Guest Editorial by Backcountry Hunters & Anglers
For decades, the Pebble Mine has loomed over Alaska’s Bristol Bay, threatening fish, wildlife, and the people that call this watershed home. In November, the Environmental Protection Agency (EPA) announced a new timeframe for considering whether to permanently protect Bristol Bay and stop the Pebble Mine.
As a next step in this process, the EPA just launched a comment period through July 5th on their proposal to finalize permanent protections for Bristol Bay under section 404(c) of the Clean Water Act.
The EPA’s Proposed Determination found that mine waste including dredged or fill material would have “unacceptable adverse effects” for Bristol Bay’s salmon fishery, including the permanent loss of 8.5 miles of streams. This 404(c) authority effectively stops Pebble Mine from being developed and prohibits more than 10.2 billion tons of waste from being permanently disposed of in the Bristol Bay watershed – the most productive sockeye salmon fishery on earth. These are the durable protections hunters, anglers, tribes and commercial fishing companies have been demanding for over a decade.
The Bristol Bay region of Alaska and its pristine landscape contain incredible hunting and angling in some of America’s most valuable watersheds. The world’s largest runs of sockeye salmon return to the rivers and streams of the region every year, supporting the culture, economy, and ecosystem of southwestern Alaska. Salmon are the bedrock of life in Bristol Bay. For thousands of years, the annual returns of salmon have been the foundation of Alaska Native culture and lifestyle in the region.

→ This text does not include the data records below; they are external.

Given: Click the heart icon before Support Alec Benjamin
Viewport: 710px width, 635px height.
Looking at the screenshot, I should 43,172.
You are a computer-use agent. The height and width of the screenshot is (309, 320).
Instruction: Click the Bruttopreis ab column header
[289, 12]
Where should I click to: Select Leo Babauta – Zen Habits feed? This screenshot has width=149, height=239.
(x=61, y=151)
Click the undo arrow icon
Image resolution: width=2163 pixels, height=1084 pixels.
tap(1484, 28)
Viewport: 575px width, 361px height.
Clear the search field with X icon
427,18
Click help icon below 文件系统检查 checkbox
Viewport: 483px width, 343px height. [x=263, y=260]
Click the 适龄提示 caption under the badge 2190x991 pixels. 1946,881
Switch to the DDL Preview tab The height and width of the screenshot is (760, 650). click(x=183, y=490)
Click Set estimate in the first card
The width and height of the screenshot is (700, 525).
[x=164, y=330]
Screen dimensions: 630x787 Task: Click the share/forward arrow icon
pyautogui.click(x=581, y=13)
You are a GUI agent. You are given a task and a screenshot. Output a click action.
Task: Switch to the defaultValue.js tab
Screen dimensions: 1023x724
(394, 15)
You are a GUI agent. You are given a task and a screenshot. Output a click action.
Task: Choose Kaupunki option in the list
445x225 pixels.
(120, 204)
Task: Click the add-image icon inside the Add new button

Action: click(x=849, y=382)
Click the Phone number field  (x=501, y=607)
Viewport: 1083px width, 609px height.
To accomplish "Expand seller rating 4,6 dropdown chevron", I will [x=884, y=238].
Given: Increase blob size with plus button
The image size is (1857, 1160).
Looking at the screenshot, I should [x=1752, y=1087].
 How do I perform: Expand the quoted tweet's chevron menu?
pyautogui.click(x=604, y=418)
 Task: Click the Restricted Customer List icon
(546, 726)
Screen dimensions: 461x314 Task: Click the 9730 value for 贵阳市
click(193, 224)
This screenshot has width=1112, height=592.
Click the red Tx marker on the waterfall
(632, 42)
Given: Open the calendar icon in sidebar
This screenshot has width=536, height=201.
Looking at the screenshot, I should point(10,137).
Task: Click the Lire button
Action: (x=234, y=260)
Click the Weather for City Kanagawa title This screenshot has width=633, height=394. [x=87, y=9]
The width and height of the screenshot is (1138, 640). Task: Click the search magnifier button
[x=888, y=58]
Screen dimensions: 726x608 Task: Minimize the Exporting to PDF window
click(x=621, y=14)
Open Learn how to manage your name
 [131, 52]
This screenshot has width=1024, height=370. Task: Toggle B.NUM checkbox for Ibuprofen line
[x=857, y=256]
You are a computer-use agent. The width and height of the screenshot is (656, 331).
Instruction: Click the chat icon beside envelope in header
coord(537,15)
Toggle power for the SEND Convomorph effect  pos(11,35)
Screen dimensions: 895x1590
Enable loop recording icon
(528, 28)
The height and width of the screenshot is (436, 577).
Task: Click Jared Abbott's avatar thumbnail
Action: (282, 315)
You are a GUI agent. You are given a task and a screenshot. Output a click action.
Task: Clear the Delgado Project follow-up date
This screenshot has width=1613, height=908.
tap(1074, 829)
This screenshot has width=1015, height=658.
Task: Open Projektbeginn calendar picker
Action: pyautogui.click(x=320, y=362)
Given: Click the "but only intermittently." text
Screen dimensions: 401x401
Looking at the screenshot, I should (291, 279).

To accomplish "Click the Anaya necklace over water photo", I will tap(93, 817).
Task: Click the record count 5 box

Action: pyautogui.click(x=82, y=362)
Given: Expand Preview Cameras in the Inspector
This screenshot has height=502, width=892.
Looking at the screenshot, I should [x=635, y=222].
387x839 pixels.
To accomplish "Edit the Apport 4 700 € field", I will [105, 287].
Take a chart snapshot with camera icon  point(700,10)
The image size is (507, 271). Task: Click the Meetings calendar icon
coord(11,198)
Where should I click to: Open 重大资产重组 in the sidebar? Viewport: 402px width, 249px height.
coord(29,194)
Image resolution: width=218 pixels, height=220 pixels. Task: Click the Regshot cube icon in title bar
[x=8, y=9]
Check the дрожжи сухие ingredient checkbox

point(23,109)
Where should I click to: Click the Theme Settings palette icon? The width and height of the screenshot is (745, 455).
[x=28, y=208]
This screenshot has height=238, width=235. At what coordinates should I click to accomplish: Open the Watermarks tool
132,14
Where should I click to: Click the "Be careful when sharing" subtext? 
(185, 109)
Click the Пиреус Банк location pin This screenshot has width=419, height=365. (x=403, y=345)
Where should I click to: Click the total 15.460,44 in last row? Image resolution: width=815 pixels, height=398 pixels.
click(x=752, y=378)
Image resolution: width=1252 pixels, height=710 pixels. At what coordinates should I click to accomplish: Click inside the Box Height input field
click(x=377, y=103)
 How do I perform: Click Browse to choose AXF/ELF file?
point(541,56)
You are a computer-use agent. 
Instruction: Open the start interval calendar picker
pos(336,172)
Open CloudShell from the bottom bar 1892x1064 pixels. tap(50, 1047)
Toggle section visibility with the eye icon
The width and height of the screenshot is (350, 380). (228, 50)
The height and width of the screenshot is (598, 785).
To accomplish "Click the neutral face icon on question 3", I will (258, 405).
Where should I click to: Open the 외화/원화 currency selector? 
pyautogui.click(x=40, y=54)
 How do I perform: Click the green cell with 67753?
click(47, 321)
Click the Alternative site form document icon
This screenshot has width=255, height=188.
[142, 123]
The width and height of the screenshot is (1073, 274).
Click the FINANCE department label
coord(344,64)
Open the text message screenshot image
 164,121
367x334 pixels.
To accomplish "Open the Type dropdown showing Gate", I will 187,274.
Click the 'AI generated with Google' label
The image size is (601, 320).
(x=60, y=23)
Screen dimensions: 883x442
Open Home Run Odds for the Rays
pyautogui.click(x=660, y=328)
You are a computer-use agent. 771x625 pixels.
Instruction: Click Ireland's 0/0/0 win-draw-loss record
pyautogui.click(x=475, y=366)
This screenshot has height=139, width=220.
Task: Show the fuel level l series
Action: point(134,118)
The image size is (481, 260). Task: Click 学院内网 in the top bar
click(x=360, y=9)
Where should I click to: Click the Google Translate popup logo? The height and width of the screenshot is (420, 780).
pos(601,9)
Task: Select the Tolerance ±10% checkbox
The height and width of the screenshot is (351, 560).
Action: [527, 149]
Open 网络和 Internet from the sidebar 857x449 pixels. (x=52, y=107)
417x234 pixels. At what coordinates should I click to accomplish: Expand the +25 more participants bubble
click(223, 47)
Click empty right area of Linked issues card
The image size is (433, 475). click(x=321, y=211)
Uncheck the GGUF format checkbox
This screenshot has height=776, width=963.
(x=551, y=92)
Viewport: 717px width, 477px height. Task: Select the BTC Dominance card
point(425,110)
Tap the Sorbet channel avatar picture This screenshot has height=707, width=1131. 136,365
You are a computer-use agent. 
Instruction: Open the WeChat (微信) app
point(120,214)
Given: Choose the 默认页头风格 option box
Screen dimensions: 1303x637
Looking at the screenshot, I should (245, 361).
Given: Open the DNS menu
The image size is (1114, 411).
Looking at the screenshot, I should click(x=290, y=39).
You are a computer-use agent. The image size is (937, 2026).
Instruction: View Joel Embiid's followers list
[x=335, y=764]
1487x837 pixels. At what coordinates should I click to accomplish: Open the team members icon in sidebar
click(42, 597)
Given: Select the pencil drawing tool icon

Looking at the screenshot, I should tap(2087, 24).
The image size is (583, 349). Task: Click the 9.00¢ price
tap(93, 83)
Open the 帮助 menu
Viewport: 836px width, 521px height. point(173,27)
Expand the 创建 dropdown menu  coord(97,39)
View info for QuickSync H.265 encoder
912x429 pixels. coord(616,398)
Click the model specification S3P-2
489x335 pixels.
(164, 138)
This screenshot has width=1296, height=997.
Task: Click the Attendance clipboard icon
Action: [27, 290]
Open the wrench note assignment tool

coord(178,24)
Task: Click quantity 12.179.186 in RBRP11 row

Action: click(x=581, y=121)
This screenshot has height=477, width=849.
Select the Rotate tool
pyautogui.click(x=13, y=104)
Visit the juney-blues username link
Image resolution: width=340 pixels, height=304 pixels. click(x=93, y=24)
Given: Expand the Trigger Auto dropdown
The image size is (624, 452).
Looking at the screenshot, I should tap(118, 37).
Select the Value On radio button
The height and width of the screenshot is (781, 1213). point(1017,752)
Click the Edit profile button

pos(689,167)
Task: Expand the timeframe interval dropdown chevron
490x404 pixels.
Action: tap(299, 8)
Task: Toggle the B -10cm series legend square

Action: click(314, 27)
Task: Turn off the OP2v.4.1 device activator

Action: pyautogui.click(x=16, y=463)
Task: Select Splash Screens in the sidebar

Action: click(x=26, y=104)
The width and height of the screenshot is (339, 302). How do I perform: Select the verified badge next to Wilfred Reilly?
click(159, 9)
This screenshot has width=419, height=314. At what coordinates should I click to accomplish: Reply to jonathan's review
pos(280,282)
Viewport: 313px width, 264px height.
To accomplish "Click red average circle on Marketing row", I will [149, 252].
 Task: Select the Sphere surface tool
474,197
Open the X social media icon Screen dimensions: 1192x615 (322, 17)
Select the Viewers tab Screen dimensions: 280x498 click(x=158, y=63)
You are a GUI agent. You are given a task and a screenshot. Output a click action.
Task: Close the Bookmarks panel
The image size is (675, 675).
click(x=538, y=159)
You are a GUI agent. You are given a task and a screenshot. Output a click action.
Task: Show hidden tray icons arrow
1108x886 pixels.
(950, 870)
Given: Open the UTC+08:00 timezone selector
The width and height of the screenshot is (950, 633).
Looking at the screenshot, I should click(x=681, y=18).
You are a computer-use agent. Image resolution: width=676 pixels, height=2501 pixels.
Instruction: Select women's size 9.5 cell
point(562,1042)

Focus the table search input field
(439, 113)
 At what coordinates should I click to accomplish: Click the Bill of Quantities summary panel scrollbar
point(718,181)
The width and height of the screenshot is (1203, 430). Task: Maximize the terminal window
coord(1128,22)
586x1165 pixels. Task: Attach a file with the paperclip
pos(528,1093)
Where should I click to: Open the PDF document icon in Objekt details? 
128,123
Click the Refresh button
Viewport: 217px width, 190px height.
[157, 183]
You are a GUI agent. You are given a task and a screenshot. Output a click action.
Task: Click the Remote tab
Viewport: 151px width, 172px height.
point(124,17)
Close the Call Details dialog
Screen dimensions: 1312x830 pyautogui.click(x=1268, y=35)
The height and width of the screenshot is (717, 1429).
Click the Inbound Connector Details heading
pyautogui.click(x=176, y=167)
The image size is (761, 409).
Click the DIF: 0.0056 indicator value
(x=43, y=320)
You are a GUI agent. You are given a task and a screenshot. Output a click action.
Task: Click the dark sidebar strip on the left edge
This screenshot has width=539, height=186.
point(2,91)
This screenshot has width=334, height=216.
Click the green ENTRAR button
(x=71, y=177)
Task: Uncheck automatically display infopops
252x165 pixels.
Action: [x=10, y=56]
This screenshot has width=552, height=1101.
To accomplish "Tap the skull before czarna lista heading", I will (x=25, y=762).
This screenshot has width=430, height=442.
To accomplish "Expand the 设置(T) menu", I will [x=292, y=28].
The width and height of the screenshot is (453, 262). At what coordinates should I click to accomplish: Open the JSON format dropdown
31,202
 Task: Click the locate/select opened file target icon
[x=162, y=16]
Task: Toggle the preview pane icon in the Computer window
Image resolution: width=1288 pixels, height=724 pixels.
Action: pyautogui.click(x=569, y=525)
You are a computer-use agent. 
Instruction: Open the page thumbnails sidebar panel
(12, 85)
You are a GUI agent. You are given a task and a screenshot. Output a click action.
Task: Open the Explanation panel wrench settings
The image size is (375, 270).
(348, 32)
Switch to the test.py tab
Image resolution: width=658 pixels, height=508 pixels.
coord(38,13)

The current commercial fishery is worth $2.2 billion annually, supports over 15,000 jobs, and supplies the world with over 50% of its sockeye salmon. These fish provide a flood of nutrients into the rivers, streams and lakes, feeding giant coastal brown bears, bald eagles, rainbow trout, dolly varden, arctic grayling and whose bodies leave nitrogen in the soil to feed willow trees, and other plants that are food for herbivores like moose.
This incredible cycle is what creates the world-renowned hunting and angling opportunities that the Bristol Bay region provides. The Pebble Mine has threatened it all for far too long. Join Backcountry Hunters & Anglers, local tribes, Alaskans, commercial fishermen, and others in the outdoor community and tell the EPA to act now, finish the job and ensure that Bristol Bay’s pristine lands and waters are protected forever.
The petition states:
As a supporter of Backcountry Hunters & Anglers, I believe an intact ecosystem in the Bristol Bay watersheds of Alaska is imperative to ensuring the future of hunting and angling traditions in the region. The science is clear. If built, Pebble Mine would permanently poison Bristol Bay’s waters and imperil the greatest wild salmon fishery left on earth and all that it supports.
For decades, local tribes, Alaskans, commercial fishermen, and hunters and anglers from across the country have voiced their opposition to Pebble Mine and their desire to see Bristol Bay protected for good. It is time for the EPA to expedite the 404(c) process and finalize protections this year.
The EPA’s action must include protections for several critical watersheds including: the North Fork Koktuli, South Fork Koktuli and Upper Talarik Creek, all of which support the productivity of Bristol Bay’s wild salmon and are under threat from Pebble and other large-scale mines like it.
Please finish the job now and ensure that Bristol Bay’s pristine lands and waters are protected in perpetuity.